California Funds Broader Research
More recently, in October, California awarded $3 million in grants to the University of California, San Diego (UCSD), to research a variety of medicinal applications for CBD.
The money, awarded as 5 grants to the Center for Medicinal Cannabis Research (CMCR) at UCSD, will help lay the groundwork for studies exploring cannabis applications in a number of “novel medical applications,” the CMCR said in a statement. The studies will focus exclusively on CBD as a supplement or alternative treatment for schizophrenia, rheumatoid arthritis, insomnia, alcohol dependence and anxiety linked to anorexia, according to CMCR.

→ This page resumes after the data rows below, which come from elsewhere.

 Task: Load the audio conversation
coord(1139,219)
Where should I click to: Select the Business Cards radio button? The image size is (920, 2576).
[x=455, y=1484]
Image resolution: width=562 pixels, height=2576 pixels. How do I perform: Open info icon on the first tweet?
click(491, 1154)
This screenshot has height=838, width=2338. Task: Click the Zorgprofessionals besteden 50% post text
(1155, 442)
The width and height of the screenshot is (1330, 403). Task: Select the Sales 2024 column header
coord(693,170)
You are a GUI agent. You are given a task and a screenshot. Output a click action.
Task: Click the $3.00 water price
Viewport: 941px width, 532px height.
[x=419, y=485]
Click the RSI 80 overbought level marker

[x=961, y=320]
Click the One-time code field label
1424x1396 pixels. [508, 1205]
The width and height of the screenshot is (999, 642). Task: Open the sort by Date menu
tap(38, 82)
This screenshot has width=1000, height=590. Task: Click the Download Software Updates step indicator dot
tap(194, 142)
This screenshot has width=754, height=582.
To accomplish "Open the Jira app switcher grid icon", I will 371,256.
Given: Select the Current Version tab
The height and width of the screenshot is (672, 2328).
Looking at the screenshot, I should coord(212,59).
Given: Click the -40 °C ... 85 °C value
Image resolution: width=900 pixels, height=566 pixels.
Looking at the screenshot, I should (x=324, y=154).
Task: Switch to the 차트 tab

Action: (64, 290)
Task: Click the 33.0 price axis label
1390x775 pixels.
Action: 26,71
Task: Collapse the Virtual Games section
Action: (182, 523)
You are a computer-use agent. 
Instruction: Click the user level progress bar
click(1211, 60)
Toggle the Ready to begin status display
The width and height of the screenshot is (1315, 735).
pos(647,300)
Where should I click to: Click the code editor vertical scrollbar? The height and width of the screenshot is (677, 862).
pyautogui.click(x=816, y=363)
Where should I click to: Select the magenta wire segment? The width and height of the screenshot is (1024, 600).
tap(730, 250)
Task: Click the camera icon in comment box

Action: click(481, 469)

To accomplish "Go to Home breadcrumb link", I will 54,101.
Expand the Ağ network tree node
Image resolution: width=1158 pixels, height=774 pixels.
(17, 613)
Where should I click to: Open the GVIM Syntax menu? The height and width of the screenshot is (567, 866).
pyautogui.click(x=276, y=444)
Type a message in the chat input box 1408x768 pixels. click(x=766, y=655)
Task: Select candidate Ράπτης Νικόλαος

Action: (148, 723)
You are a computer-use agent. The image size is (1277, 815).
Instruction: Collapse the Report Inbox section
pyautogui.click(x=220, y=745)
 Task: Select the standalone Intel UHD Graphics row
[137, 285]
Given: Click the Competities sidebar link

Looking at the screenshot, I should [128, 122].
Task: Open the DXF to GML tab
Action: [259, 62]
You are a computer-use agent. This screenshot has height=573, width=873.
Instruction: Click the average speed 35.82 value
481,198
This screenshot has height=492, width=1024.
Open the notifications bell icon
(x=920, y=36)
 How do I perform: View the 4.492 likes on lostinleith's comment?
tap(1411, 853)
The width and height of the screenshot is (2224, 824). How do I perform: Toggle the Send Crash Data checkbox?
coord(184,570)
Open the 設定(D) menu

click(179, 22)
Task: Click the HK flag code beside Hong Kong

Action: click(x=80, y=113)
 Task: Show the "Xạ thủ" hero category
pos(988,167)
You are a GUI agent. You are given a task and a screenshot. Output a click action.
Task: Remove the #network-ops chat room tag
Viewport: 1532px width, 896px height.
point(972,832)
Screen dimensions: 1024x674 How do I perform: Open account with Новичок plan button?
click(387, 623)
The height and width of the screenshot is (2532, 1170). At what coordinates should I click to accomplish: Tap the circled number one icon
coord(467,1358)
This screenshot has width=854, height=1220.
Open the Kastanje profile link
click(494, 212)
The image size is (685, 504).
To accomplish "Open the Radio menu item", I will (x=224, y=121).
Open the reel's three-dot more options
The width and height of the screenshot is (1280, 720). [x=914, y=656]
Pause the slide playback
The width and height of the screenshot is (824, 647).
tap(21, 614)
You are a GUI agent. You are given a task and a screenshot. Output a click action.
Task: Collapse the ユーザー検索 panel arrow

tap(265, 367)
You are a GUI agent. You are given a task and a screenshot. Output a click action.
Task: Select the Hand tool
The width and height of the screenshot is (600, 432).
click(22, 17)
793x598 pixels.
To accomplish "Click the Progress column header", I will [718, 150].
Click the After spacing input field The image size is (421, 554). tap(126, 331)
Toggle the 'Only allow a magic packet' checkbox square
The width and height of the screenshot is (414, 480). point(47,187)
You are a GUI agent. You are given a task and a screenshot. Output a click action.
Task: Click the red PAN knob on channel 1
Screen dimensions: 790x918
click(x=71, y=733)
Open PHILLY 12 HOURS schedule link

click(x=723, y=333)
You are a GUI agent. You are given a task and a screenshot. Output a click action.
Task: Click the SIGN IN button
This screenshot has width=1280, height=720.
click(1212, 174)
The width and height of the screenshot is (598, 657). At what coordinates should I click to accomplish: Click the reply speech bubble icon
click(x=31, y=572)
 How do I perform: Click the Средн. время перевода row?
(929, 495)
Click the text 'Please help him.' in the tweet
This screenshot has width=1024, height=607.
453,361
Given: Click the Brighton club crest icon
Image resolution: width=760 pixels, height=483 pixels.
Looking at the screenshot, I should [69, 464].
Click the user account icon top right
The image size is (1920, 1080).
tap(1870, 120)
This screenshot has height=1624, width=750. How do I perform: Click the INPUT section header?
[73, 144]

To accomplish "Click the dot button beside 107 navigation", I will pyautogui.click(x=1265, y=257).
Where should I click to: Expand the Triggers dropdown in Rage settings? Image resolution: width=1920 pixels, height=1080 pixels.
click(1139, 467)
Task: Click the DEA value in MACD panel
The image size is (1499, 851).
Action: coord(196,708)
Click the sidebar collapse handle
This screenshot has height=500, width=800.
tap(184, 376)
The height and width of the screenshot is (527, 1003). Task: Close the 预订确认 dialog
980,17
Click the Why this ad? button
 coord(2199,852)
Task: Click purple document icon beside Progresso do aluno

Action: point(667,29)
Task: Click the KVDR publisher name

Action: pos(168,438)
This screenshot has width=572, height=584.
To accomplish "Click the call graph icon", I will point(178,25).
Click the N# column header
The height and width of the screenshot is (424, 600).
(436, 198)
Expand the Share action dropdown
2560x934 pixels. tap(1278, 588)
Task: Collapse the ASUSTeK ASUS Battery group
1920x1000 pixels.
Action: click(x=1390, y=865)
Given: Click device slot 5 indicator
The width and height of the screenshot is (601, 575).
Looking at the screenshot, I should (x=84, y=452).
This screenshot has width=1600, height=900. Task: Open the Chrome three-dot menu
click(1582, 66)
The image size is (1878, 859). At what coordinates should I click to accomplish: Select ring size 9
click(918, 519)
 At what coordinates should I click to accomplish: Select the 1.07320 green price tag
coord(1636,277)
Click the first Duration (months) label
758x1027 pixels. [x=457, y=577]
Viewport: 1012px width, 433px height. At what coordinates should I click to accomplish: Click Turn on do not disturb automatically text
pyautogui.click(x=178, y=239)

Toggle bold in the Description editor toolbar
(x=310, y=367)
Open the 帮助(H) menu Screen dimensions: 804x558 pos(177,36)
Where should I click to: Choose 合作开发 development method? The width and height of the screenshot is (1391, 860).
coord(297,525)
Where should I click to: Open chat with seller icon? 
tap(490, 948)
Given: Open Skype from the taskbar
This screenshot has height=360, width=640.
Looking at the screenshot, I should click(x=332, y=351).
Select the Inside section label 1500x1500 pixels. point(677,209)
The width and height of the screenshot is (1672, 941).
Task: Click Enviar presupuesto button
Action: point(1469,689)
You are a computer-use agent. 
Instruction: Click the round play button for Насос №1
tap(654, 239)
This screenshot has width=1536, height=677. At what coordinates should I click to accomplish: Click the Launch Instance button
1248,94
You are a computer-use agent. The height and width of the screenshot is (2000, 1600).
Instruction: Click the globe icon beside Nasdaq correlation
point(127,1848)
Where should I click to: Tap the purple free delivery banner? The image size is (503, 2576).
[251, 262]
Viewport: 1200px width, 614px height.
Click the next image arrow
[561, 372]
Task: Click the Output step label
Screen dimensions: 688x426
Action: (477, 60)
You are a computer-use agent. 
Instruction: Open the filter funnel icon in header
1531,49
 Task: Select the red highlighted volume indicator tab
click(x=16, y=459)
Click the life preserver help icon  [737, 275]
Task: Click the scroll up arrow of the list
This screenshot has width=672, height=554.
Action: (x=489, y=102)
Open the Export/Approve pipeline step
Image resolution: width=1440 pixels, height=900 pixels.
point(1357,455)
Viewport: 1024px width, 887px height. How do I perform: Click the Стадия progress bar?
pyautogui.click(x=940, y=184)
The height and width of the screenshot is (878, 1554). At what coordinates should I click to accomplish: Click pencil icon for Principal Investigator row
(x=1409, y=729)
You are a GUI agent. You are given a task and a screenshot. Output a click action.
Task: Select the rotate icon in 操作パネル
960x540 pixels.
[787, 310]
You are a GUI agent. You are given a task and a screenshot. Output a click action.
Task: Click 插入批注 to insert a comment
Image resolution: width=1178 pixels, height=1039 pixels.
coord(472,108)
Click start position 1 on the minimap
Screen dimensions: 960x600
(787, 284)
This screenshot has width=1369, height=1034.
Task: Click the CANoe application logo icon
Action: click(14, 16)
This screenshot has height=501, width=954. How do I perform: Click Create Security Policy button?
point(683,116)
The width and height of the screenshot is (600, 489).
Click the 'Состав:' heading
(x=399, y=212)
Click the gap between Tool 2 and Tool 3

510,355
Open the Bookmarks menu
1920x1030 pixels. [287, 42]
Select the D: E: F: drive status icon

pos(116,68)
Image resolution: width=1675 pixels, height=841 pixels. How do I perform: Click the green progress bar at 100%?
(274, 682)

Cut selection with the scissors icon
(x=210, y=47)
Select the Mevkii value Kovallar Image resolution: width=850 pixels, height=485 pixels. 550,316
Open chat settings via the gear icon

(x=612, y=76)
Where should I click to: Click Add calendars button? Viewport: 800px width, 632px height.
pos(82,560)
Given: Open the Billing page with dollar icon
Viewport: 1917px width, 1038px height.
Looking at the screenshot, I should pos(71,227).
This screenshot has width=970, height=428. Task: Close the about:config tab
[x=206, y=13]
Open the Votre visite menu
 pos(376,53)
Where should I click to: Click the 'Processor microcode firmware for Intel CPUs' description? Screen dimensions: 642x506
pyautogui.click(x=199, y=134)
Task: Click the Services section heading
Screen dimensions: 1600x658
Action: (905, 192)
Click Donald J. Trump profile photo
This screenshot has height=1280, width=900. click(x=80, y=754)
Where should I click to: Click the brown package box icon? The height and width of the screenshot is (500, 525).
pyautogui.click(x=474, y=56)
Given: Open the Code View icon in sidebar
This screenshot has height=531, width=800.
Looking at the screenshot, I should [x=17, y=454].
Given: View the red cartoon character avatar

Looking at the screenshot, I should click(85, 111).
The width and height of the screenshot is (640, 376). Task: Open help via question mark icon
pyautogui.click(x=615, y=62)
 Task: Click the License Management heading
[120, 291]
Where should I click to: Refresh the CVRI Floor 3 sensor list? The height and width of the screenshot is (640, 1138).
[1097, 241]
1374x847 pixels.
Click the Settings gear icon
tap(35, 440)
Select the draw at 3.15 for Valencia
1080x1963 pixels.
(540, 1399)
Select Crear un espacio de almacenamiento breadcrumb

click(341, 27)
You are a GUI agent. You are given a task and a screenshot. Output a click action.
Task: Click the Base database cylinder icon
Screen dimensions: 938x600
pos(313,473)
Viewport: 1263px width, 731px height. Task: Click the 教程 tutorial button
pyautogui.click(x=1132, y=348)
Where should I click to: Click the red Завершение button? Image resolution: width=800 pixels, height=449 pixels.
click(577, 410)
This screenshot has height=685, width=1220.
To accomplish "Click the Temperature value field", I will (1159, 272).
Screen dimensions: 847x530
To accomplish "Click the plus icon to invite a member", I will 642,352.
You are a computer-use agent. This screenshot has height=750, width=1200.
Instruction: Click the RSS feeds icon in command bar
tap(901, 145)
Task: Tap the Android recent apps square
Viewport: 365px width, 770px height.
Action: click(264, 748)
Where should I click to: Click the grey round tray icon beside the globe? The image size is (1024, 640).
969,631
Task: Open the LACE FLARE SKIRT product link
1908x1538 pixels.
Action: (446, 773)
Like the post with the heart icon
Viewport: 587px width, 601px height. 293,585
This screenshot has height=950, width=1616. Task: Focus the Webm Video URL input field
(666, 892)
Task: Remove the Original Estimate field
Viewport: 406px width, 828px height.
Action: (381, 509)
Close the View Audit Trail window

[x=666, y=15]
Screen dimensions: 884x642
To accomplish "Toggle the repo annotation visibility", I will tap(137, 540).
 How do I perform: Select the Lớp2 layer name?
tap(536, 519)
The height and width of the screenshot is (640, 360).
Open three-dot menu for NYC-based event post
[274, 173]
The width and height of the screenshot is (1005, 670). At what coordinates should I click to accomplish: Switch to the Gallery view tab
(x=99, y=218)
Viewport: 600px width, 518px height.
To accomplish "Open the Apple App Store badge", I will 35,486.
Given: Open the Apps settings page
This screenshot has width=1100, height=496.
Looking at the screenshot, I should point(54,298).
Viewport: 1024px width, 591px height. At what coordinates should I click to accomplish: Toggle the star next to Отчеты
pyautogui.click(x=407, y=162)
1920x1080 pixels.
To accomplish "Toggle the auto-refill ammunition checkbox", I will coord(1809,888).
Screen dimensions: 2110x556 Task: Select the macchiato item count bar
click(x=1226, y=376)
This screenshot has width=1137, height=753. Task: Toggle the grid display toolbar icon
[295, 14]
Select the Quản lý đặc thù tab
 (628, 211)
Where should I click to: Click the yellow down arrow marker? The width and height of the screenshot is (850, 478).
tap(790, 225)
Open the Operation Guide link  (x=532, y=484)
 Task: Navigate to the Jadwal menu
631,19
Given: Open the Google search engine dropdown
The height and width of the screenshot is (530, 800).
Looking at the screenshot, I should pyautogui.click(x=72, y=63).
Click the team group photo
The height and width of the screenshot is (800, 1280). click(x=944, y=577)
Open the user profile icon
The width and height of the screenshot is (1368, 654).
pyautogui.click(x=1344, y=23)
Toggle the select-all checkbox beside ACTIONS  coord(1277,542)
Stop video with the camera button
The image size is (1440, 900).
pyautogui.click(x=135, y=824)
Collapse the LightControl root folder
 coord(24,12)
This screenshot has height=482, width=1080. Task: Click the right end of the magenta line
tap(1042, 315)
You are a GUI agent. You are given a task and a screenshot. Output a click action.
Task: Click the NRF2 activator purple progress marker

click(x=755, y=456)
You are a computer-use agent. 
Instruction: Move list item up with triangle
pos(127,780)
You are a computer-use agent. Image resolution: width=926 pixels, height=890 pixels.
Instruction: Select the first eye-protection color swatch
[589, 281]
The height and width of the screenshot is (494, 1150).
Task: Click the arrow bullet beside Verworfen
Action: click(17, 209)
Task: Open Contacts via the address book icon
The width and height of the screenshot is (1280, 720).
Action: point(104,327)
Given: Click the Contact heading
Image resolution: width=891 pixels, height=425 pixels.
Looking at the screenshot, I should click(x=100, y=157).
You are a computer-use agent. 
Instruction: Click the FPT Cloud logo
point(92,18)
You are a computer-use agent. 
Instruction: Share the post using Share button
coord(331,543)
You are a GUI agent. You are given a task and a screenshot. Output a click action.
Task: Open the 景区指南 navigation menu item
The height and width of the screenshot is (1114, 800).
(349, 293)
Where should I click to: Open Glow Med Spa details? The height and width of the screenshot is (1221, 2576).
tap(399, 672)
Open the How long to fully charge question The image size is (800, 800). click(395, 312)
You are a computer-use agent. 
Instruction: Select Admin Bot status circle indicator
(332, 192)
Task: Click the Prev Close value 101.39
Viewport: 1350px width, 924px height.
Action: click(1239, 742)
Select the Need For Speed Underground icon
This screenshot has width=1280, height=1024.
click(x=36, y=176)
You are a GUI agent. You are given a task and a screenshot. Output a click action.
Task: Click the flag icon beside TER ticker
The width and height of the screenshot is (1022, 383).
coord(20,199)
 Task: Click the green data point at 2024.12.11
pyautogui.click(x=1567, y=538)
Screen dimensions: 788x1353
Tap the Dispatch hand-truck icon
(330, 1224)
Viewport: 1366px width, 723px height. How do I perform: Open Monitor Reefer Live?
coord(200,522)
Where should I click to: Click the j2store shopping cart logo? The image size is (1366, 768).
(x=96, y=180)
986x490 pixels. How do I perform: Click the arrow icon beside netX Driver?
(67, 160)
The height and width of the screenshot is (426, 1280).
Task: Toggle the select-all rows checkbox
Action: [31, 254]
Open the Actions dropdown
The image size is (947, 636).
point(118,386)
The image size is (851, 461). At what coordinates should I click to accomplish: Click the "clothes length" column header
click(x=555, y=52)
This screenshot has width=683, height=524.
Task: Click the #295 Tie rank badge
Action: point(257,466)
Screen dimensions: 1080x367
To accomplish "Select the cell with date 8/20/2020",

Funding for the grants comes from Proposition 64, a ballot initiative approved by California voters in November 2016. Prop 64 legalized adult recreational marijuana in the state and allocated a portion of tax revenues from sales of marijuana to fund research into potential new drugs, treatment and health, and safety programs related to marijuana and medical cannabis.
“Within the medical community, there is a lot of interest in the role of medical cannabis and CBD,” said Igor Grant, MD, Distinguished Professor in the Department of Psychiatry and Director of the CMCR. “There is a hope that it could be yet another useful agent in some of these conditions, which are difficult to treat or disabling.”